On task_03 vision capability: entirely unobserved. This article makes no claims about how Opus 4.8 handles chart analysis, because the model never received the task.

On task_05 at a sufficient budget: unobserved. The model was making progress at 14.4 tool calls per run. Whether that progress converged is unknown.

On cross-model comparison: not yet possible. Opus 4.8 is the first model we have run on frontier-eval-v1. Fable 5 was the original target. Pending the task_03 and task_05 fixes, the next frontier-eval-v1 campaign will produce a comparison.

One harness housekeeping item: the task_01 scaffold has a metadata mismatch — initial_test_state.total_tests = 12, but the scaffold has 13 tests. The harness uses pytest output as authoritative, so no run was affected. A cleanup commit is queued.

18 of 35 runs used more than 12 turns — the harness threshold for long-tail behavior.
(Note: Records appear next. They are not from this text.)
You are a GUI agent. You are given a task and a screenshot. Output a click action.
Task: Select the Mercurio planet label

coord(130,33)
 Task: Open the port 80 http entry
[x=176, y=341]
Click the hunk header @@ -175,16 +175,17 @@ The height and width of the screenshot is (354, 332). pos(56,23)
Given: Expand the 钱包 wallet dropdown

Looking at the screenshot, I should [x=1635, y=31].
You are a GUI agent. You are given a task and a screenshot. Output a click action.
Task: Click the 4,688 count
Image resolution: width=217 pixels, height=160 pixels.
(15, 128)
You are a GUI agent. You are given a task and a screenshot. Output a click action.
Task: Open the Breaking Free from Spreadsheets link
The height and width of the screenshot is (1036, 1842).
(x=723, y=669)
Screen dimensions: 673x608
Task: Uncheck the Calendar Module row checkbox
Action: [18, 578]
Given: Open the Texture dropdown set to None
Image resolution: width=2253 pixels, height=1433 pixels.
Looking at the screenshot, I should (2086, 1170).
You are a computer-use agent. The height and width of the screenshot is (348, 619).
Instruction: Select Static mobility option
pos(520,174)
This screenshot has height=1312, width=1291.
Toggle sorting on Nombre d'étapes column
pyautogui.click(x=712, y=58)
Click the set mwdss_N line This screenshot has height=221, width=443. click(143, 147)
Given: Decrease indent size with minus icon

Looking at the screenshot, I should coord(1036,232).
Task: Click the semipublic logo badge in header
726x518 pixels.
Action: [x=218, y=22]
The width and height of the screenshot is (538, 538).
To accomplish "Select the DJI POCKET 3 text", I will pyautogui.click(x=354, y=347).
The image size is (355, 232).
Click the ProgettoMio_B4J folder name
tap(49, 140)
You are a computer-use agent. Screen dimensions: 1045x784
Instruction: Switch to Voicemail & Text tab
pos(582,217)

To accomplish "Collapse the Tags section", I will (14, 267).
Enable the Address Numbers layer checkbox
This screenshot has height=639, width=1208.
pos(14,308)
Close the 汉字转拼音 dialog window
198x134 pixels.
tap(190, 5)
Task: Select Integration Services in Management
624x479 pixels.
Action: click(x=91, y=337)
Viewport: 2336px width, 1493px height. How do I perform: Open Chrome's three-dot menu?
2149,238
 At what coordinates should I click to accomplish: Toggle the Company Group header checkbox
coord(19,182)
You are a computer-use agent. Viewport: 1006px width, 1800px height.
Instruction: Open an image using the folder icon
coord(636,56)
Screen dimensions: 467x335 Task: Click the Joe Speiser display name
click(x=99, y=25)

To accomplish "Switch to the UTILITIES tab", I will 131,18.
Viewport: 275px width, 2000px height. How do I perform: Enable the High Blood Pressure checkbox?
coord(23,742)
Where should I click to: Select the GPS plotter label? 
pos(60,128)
Whether the higher-turn passing runs on task_01 (up to 26 turns) and task_04 (up to 28 turns) reflect deeper task difficulty or variance in the model’s planning path is not distinguishable from transcript data alone. We did not instrument partial completion states or inter-turn wait times.

The baseline

This is the first frontier-eval-v1 campaign. The result is not a comparison — it is a starting point.

What Opus 4.8 established on the scoreable tasks: 25/25 passes, zero diagnosis-then-regression across 35 runs, one redundant tool call in 35 runs. The model’s behavior on long-horizon agentic work is now documented with transcript evidence — 59.4 average tool calls on a Python 2→3 migration, 45.6 on an autonomous debug campaign, consistent plan commitment across turn counts ranging to 28.

What this campaign also established: two harness gaps that needed fixing before frontier-eval-v1 can reliably compare models. task_03 vision delivery was broken. task_05 cost model was wrong by a factor of 50. Both fixes are merged (TASK-636 PR #175, TASK-637 PR #176, 2026-06-13).

The Fable 5 comparison follows once the export control lifts. The task_03 and task_05 fixes are in; the next campaign runs on a clean harness.